Task:
Copy the data below. Keep every line exactly as it is.

(Pixel coordinate grounding data)
□ □ □ □

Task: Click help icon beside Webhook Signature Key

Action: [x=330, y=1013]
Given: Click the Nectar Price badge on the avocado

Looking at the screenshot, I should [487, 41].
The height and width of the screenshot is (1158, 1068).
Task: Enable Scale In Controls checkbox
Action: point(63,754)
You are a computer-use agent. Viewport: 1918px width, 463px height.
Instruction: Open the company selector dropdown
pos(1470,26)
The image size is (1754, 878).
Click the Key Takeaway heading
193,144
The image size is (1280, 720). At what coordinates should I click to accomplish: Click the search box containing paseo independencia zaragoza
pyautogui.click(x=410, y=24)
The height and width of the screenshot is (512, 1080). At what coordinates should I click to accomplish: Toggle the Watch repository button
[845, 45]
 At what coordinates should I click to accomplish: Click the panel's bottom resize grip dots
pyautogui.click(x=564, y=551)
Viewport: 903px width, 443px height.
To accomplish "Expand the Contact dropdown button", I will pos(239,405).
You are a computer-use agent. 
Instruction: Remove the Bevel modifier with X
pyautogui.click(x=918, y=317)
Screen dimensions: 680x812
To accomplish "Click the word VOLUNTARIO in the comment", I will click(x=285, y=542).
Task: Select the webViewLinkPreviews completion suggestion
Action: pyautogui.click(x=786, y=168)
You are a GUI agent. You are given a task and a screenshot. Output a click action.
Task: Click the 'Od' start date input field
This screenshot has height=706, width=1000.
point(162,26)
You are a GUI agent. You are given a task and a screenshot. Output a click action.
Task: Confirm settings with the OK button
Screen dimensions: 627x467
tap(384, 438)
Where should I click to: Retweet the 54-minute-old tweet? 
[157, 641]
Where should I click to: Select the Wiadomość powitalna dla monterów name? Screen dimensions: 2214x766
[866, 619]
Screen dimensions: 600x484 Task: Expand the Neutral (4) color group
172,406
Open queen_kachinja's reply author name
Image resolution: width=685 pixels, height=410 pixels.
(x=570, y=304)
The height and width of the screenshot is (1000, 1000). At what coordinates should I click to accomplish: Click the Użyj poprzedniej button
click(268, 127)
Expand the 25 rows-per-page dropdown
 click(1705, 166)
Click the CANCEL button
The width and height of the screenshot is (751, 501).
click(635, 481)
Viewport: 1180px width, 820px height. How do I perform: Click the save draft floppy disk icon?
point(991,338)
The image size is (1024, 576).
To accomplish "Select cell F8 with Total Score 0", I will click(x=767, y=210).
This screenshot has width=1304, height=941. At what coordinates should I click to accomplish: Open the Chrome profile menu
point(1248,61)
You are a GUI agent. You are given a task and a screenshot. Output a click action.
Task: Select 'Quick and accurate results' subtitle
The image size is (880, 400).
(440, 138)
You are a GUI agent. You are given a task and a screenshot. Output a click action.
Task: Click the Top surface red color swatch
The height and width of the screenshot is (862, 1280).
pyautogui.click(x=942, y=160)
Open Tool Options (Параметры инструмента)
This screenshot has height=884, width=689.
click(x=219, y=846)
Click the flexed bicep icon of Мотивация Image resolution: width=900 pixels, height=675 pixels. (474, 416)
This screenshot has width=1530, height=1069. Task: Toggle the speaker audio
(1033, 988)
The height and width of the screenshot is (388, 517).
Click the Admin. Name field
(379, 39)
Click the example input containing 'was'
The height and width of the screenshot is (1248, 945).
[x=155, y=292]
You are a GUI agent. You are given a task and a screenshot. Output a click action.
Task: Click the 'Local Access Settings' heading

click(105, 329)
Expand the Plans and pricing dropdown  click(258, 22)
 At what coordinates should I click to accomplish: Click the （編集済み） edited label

□ □ □ □

Expected answer:
Task: Click help icon beside Webhook Signature Key

Action: [x=330, y=1013]
Given: Click the Nectar Price badge on the avocado

Looking at the screenshot, I should [487, 41].
The height and width of the screenshot is (1158, 1068).
Task: Enable Scale In Controls checkbox
Action: point(63,754)
You are a computer-use agent. Viewport: 1918px width, 463px height.
Instruction: Open the company selector dropdown
pos(1470,26)
The image size is (1754, 878).
Click the Key Takeaway heading
193,144
The image size is (1280, 720). At what coordinates should I click to accomplish: Click the search box containing paseo independencia zaragoza
pyautogui.click(x=410, y=24)
The height and width of the screenshot is (512, 1080). At what coordinates should I click to accomplish: Toggle the Watch repository button
[845, 45]
 At what coordinates should I click to accomplish: Click the panel's bottom resize grip dots
pyautogui.click(x=564, y=551)
Viewport: 903px width, 443px height.
To accomplish "Expand the Contact dropdown button", I will pos(239,405).
You are a computer-use agent. 
Instruction: Remove the Bevel modifier with X
pyautogui.click(x=918, y=317)
Screen dimensions: 680x812
To accomplish "Click the word VOLUNTARIO in the comment", I will click(x=285, y=542).
Task: Select the webViewLinkPreviews completion suggestion
Action: pyautogui.click(x=786, y=168)
You are a GUI agent. You are given a task and a screenshot. Output a click action.
Task: Click the 'Od' start date input field
This screenshot has height=706, width=1000.
point(162,26)
You are a GUI agent. You are given a task and a screenshot. Output a click action.
Task: Confirm settings with the OK button
Screen dimensions: 627x467
tap(384, 438)
Where should I click to: Retweet the 54-minute-old tweet? 
[157, 641]
Where should I click to: Select the Wiadomość powitalna dla monterów name? Screen dimensions: 2214x766
[866, 619]
Screen dimensions: 600x484 Task: Expand the Neutral (4) color group
172,406
Open queen_kachinja's reply author name
Image resolution: width=685 pixels, height=410 pixels.
(x=570, y=304)
The height and width of the screenshot is (1000, 1000). At what coordinates should I click to accomplish: Click the Użyj poprzedniej button
click(268, 127)
Expand the 25 rows-per-page dropdown
 click(1705, 166)
Click the CANCEL button
The width and height of the screenshot is (751, 501).
click(635, 481)
Viewport: 1180px width, 820px height. How do I perform: Click the save draft floppy disk icon?
point(991,338)
The image size is (1024, 576).
To accomplish "Select cell F8 with Total Score 0", I will click(x=767, y=210).
This screenshot has width=1304, height=941. At what coordinates should I click to accomplish: Open the Chrome profile menu
point(1248,61)
You are a GUI agent. You are given a task and a screenshot. Output a click action.
Task: Select 'Quick and accurate results' subtitle
The image size is (880, 400).
(440, 138)
You are a GUI agent. You are given a task and a screenshot. Output a click action.
Task: Click the Top surface red color swatch
The height and width of the screenshot is (862, 1280).
pyautogui.click(x=942, y=160)
Open Tool Options (Параметры инструмента)
This screenshot has height=884, width=689.
click(x=219, y=846)
Click the flexed bicep icon of Мотивация Image resolution: width=900 pixels, height=675 pixels. (474, 416)
This screenshot has width=1530, height=1069. Task: Toggle the speaker audio
(1033, 988)
The height and width of the screenshot is (388, 517).
Click the Admin. Name field
(379, 39)
Click the example input containing 'was'
The height and width of the screenshot is (1248, 945).
[x=155, y=292]
You are a GUI agent. You are given a task and a screenshot. Output a click action.
Task: Click the 'Local Access Settings' heading

click(105, 329)
Expand the Plans and pricing dropdown  click(258, 22)
 At what coordinates should I click to accomplish: Click the （編集済み） edited label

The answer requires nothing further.